_Problem description:_ Tally up the lines below that include the word "resolution". Answer with the number alone.

== Stored data

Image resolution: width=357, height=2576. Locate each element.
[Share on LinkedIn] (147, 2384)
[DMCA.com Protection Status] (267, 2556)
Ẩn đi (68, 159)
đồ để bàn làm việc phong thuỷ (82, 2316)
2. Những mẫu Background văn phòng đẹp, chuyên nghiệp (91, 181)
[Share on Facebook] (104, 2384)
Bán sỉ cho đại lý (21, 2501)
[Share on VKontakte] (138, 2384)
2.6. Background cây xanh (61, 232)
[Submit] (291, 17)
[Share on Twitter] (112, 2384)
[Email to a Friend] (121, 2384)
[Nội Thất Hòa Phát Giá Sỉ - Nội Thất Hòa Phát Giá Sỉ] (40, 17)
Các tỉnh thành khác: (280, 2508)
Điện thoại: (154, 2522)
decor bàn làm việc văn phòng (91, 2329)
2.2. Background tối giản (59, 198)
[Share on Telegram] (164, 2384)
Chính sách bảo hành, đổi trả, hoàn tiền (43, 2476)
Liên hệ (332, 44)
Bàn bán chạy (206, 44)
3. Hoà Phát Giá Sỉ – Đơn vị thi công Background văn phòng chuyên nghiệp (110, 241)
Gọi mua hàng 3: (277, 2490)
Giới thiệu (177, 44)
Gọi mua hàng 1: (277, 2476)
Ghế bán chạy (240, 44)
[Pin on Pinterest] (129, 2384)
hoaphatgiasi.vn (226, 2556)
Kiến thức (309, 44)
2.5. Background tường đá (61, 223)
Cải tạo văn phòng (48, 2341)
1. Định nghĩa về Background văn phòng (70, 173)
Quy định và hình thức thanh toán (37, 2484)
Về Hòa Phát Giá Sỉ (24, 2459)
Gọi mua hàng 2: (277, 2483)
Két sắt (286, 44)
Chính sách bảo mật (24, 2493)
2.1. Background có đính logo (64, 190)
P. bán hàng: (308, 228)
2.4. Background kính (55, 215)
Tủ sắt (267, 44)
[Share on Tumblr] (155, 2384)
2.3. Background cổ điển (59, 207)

====
== Stored data

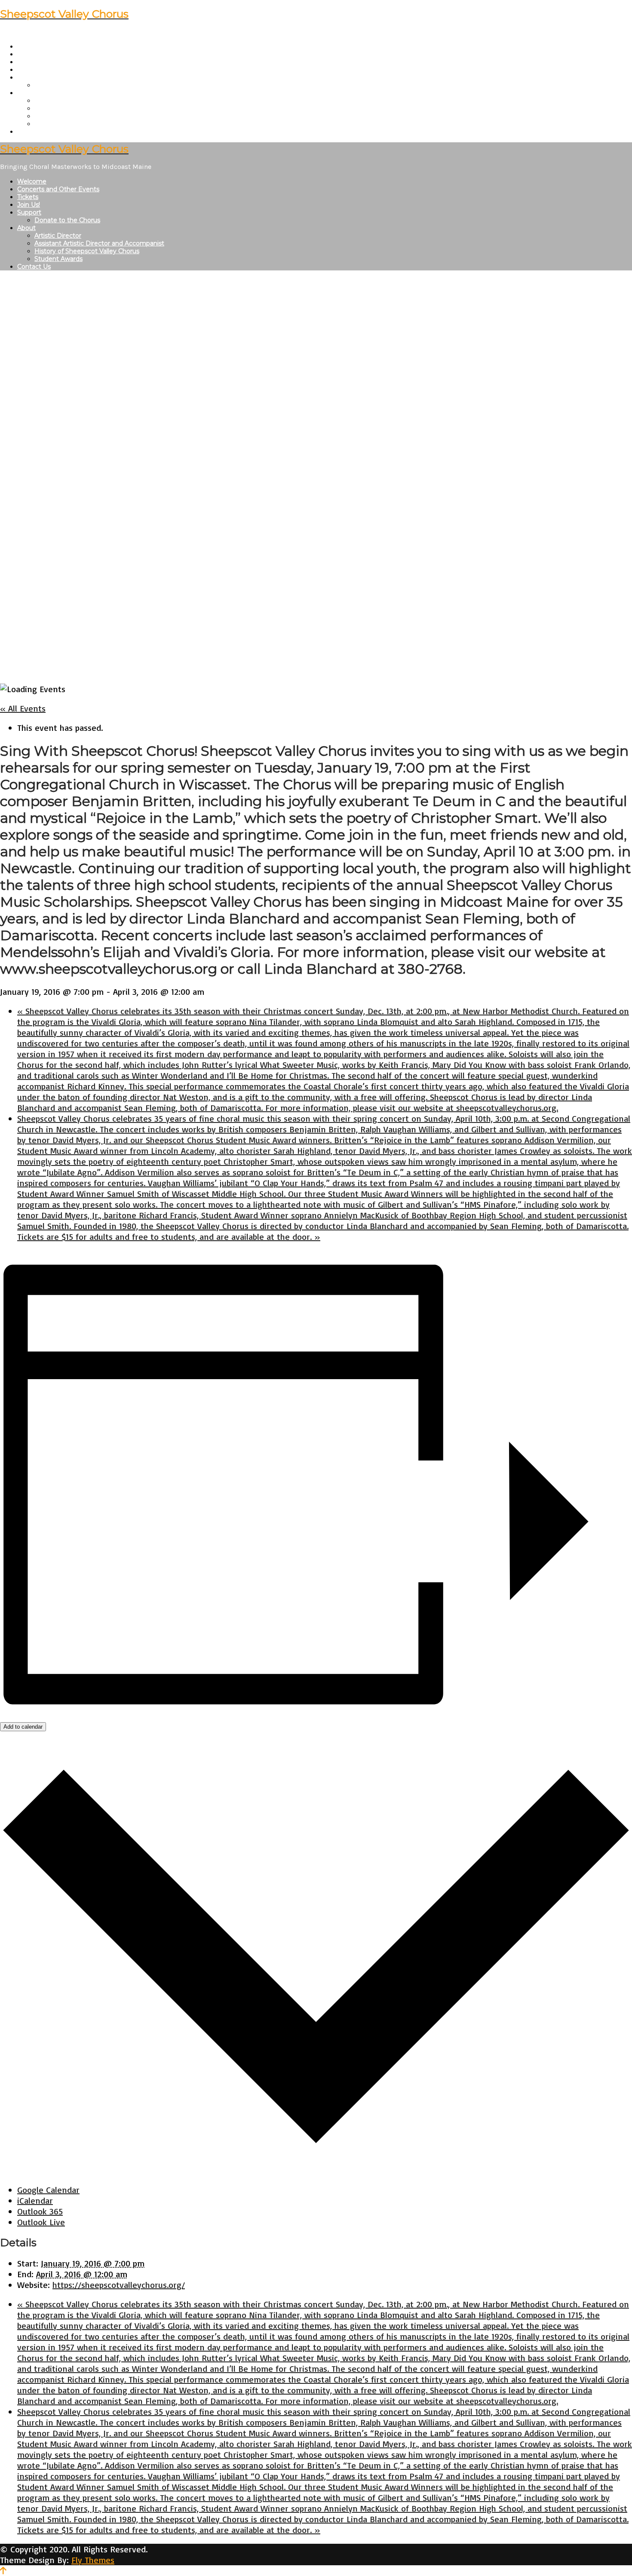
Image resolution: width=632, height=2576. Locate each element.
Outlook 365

====

_Answer space:_ 2